BEFORE:  DML statements -> frontend node -> compute nodes
AFTER:   DML statements -> frontend node -> Kafka WAL -> compute nodes

Of course Kafka is not necessary. As long as something can provide such ability.

StrikeW commented 2 months ago

Take mysql / PG for instance, we need to depend on their WAL log. If we provide our own WAL, we don't depend on external systems for the exactly once processing part. This reduces complexity and increases maintainability.

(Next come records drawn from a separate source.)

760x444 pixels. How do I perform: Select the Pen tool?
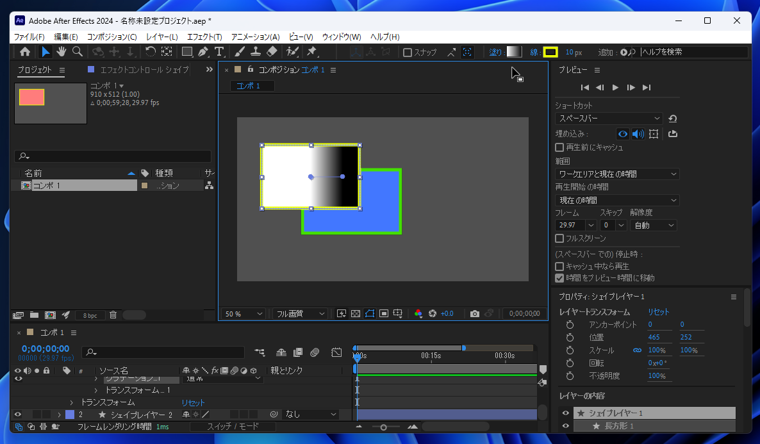(x=203, y=52)
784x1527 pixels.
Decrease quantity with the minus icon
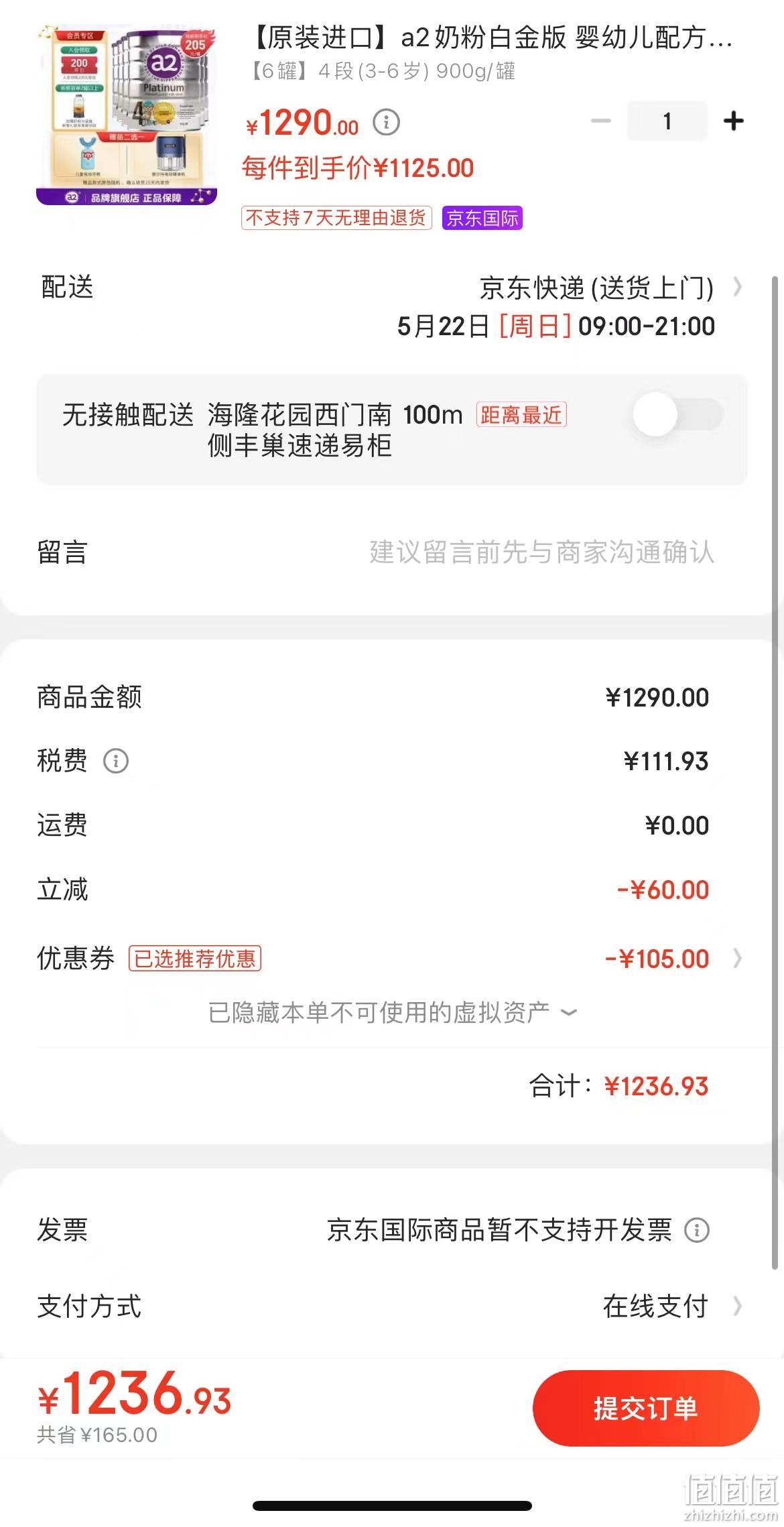(601, 121)
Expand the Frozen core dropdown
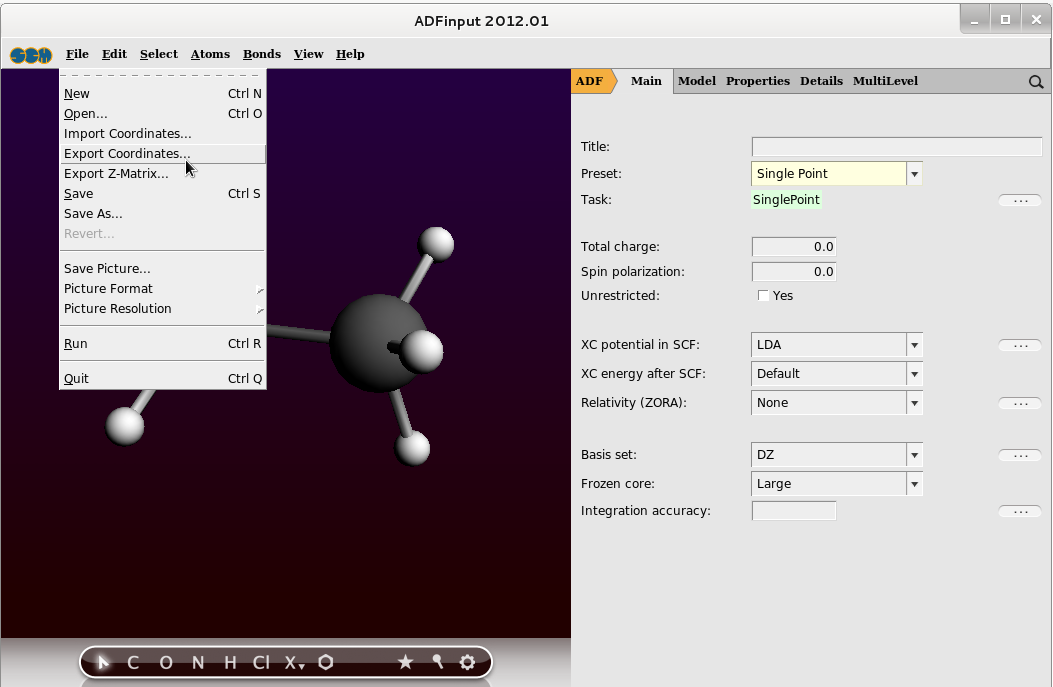Viewport: 1053px width, 687px height. 914,484
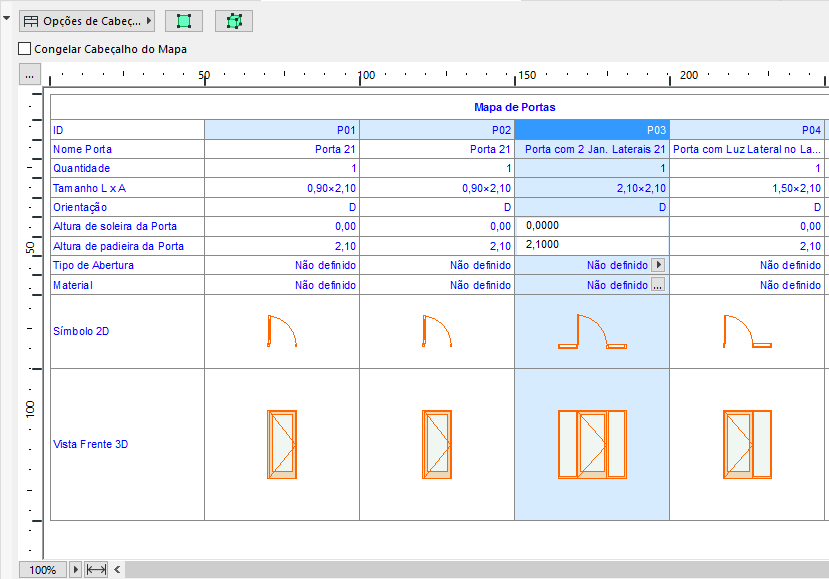Screen dimensions: 829x579
Task: Click the arrow icon next to 100% field
Action: 76,569
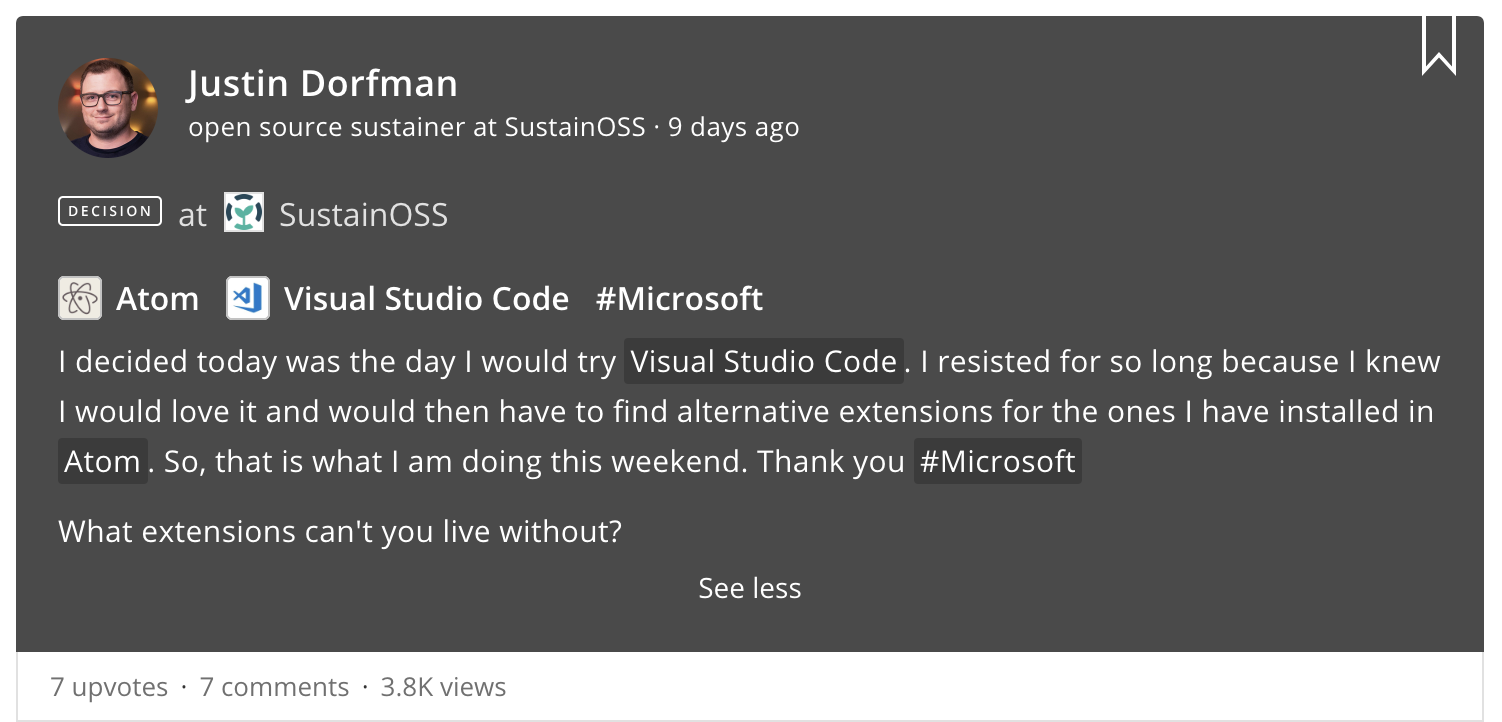The width and height of the screenshot is (1502, 722).
Task: Open the 7 comments link
Action: coord(274,687)
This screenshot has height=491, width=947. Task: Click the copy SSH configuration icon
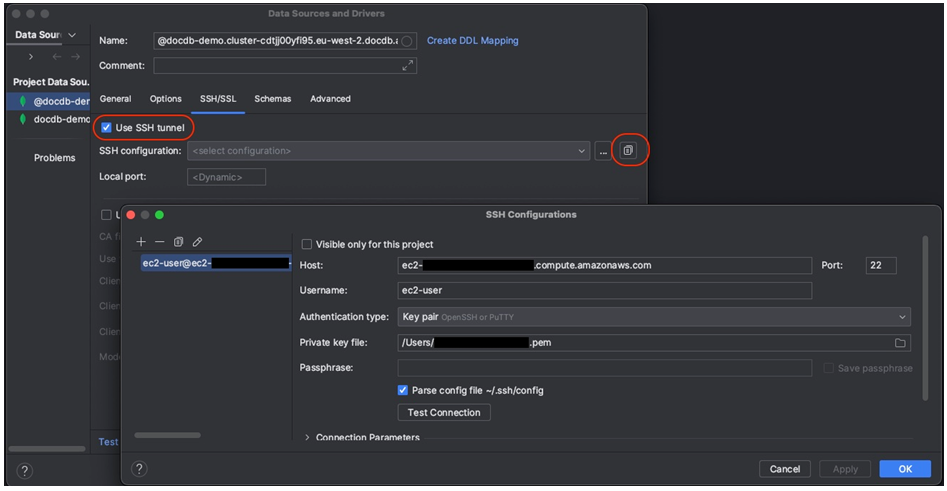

Suppose we have our own WAL, but we are still the consumer of upstream WAL which means we still need to depend on the WAL in external system. For example, when a recovery occurs, we still need to reset the upstream offset and resume the consumption .

kwannoel commented 1 month ago

I think most important is for DML WAL. Including Kafka to use as WAL means our deployments e.g. cloud will also need to package it. So I don't think it will work. We need to either build our own, or find an off the shelf version.

Any ideas @chenzl25 @wenym1?

chenzl25 commented 1 month ago

Because of our decoupled compute and storage and shared storage architecture, a single DML latency will inevitably be high if we try to implement the WAL in the shared storage layer. I also feel that introducing Kafka is too heavy. Databases such as AWS Aurora, which share a similar architecture with ours, do not specifically mention the latency of their DML operations but emphasize throughput instead.